On June 1st, new import tariffs went into effect, on a trial basis, for a small set of imported goods categories, including skincare, western style apparel, footwear, and diapers. The rates were, in most cases, cut by half. For apparel, the list was limited to fur coats, cashmere sweaters, wool coats, and tailored suits.

The reason these product categories were targeted is because they have been purchased in rising amounts overseas in recent years. Large price gaps existed with areas outside the mainland. At the same time, consumer awareness and expectations on product quality and safety were rising. The price gap led to basic arbitrage and the formation of a huge grey market where enterprising individuals purchased foreign goods and re-sold them in the China market via Taobao (China’s eBay) or via independent stores on Wechat (China’s What’sapp) at lower prices than charged in mainland stores.

What is the effect of the new rule on China’s shopping centres? In our view it will be limited. Firstly, most of what is available for sale in China’s shopping centres is made in China. Secondly, this tariff adjustment is only on a select group of imported goods. Only a few product categories are affected, which form only a tiny percentage of the overall sales of most retail stores, with the exception of some high-end boutiques.

....................

• CHALLENGE: Print the part of the import tariff passage that opens with the words "On June 1st, new" and closes with "and tailored suits.". The listing that comes after this text is drawn from an unrelated source.

• GIVEN DATA:
....................

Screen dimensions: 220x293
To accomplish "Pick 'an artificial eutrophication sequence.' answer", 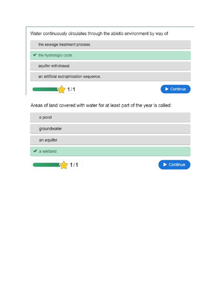I will (x=70, y=77).
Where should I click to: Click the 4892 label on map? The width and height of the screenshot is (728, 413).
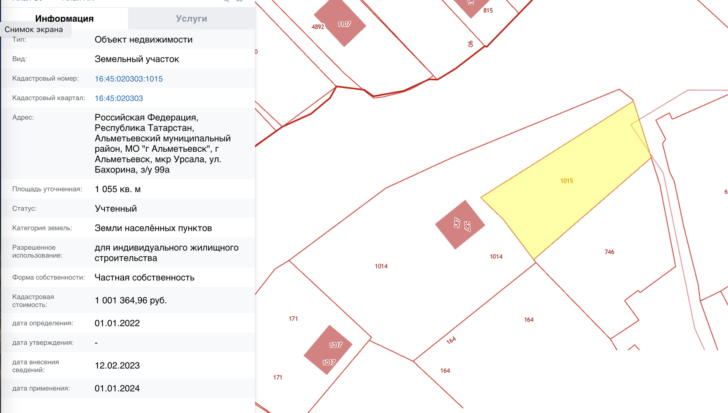pyautogui.click(x=318, y=27)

....................

• SOLUTION TO THIS TASK:
On June 1st, new import tariffs went into effect, on a trial basis, for a small set of imported goods categories, including skincare, western style apparel, footwear, and diapers. The rates were, in most cases, cut by half. For apparel, the list was limited to fur coats, cashmere sweaters, wool coats, and tailored suits.